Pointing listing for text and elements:
◇ ◇ ◇
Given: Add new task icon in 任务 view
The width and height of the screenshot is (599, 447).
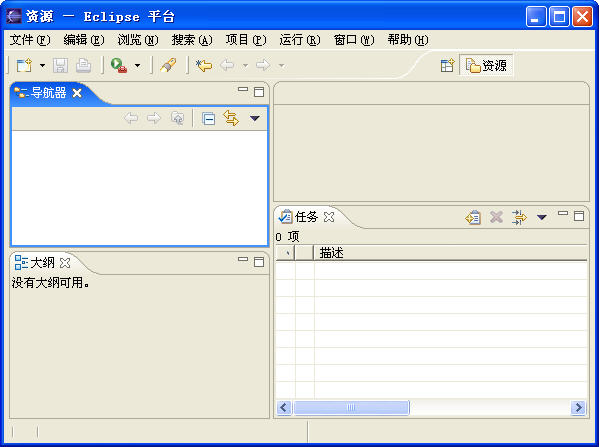Looking at the screenshot, I should pos(473,217).
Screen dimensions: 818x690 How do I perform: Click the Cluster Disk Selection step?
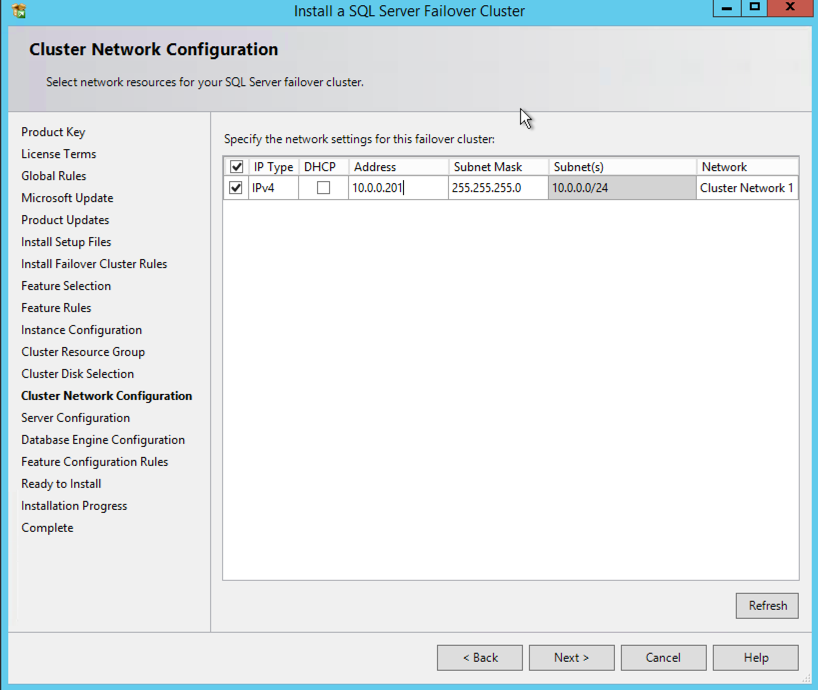pos(77,374)
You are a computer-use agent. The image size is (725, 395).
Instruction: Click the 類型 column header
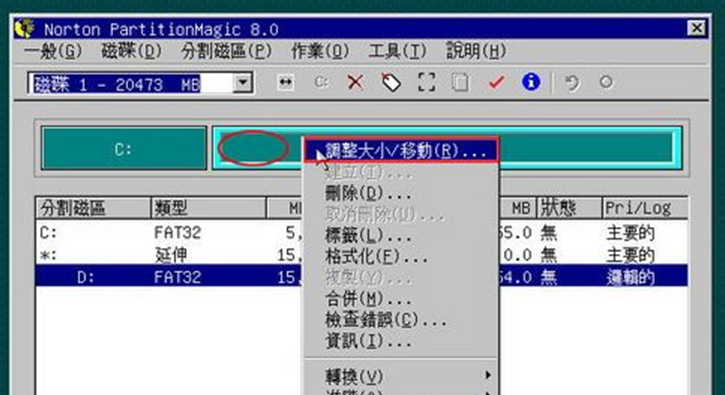click(x=209, y=209)
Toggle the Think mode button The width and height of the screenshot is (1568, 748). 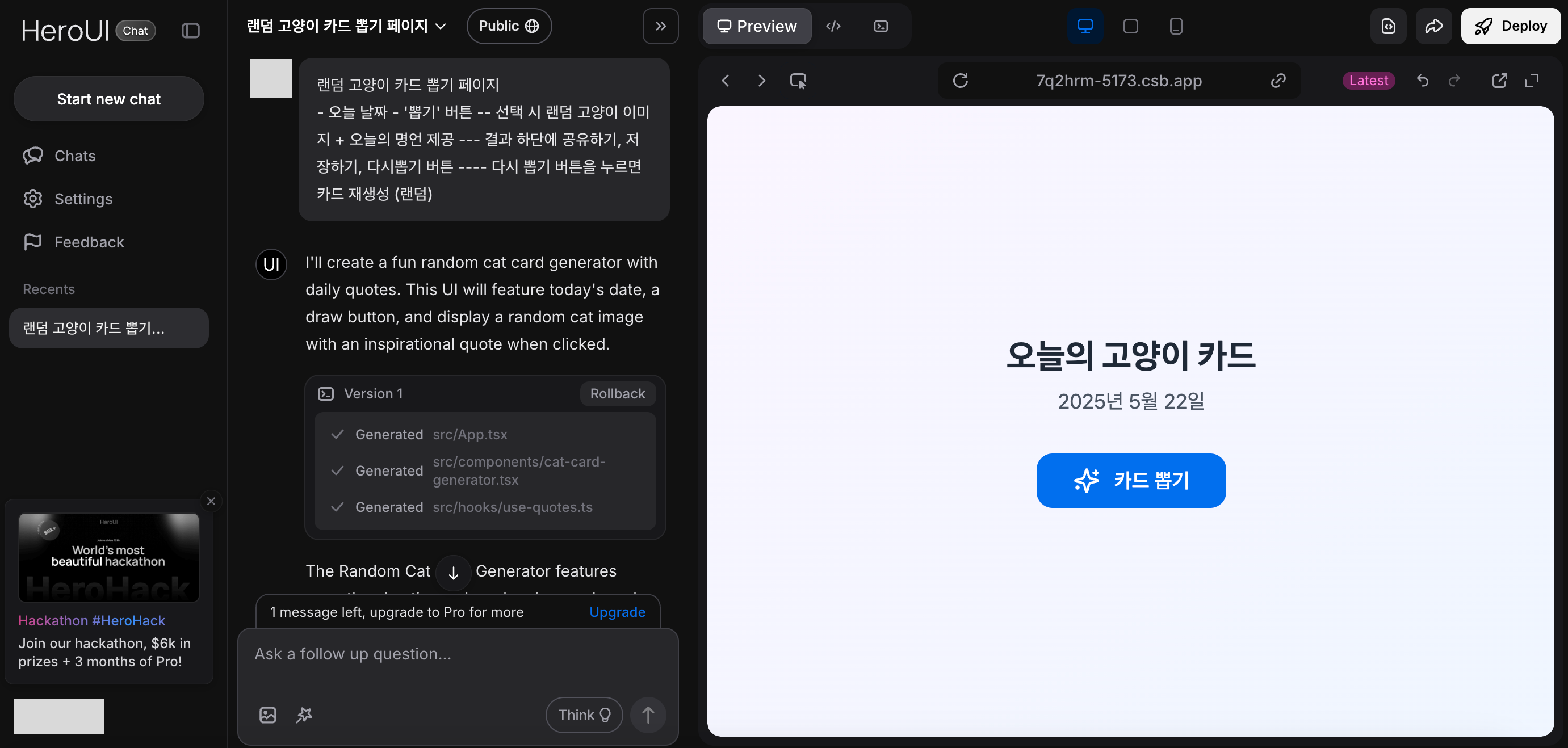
◇ ◇ ◇
* [WHAT THE EXERCISE ASKS] Copy the listing above word for word, starting at the line that contains "You are a computer-use" and continuing through the end of the listing. Leave the pictures out of your answer.

* [RESULT BELOW]
You are a computer-use agent. The image size is (725, 395).
Instruction: Click the 類型 column header
click(x=209, y=209)
Toggle the Think mode button The width and height of the screenshot is (1568, 748). 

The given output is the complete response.